6. Bonnie Raitt, “Something to Talk About
They should remake Metallica’s “Some Kind of Monster” and have Iyanla Vanzant be all of their therapists. Are you watching Iyanla, Fix My Life on the Oprah Winfrey Network? If not, you need to start. Right now. I’m not kidding. Leave work. Change your cable tier if you must. Iyanla is a Sherlock Holmes of emotional damage who will zero right in on a problem with drone-strike accuracy. She is also bananapants.
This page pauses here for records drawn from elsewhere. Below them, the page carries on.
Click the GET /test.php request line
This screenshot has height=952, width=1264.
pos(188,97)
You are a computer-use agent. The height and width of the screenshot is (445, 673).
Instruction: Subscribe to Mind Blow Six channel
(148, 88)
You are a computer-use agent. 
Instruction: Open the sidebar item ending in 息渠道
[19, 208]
If she senses that you are lying — and she will always sense it — she will say things like: “If you give me half a loaf, I will give you half a loaf right back, because my name is not Jesus, my name is Iyanla.” It is the best show on television, and it should be watched in crowded bars the way sporting events are.

5. Karyn White, “Romantic
Karyn White! Whom I thought only had “Secret Rendezvous,” but whom I now recognize as one of my most-missed voices of the ’90s. (Kate Pierson is the other one; how can I hear her sing again without having to go to one of those B-52s revival shows where everyone wears a beehive wig and a boa like we’re in some shitty theme-park photo kiosk?)
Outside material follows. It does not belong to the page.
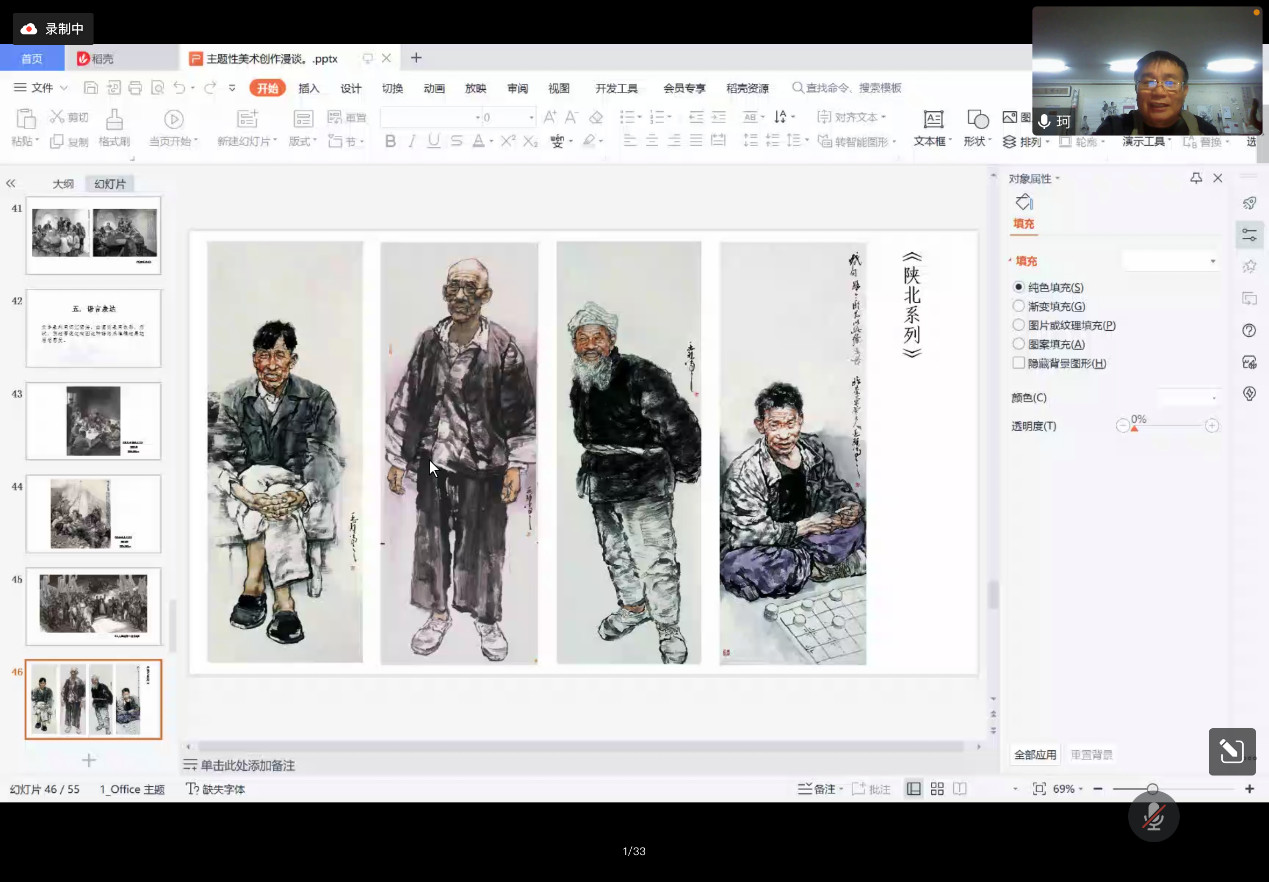This screenshot has width=1269, height=882.
Task: Insert a text box (文本框)
Action: click(932, 120)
4. Color Me Badd, “I Adore Mi Amor
Who’s your favorite Color Me Badd? Is it the Latin one, who looks like a perfect mix between 1985 George Michael and 2008 Ross Matthews? Screech with Kenny G. hair? Intersex Brandy? Or is it the lead guy, who, for some reason, is styled to look like an enormous toddler? Whoever it is, can we agree that they all look not so much like pop stars as hostages in some kind of fabulous Al Qaeda training video?

3. Natural Selection, “Do Anything
The yawn at the beginning of this video says it all. More soulless Rythm Syndicate–style pop, with a lead singer who makes Kyper sound like Chuck D. I just can get enough.

2. Marky Mark and the Funky Bunch, “Good Vibrations
In the 1990s, I was the proud owner of a VHS copy of Form, Focus, Fitness: The Marky Mark Workout. I think the results speak for themselves.

1. Mariah Carey, “Emotions
Did you guys see the Lea Michele/Jessica Lange red carpet moment from earlier this week? If not, please feast your eyes; it is vicious and malicious (and de-lovely and delicious). It sent me down a YouTube rabbit hole of diva shade — which is exactly as deep and wide as you would imagine — where I landed on this collection of classic Mariah Carey tea-spills. I know she’s trying to project strength here, but does anyone look more threatened than Mariah Carey attempting a read?

Right now, Vulture senior editor John Sellers has got me feeling emotions of sorrow and pride, as he moves on to exciting new pastures. John, these DeLorean rides down Memory Lane would simply not be possible without your enthusiasm, encouragement, and creativity, and I thank you and wish you the very best of luck. No shade.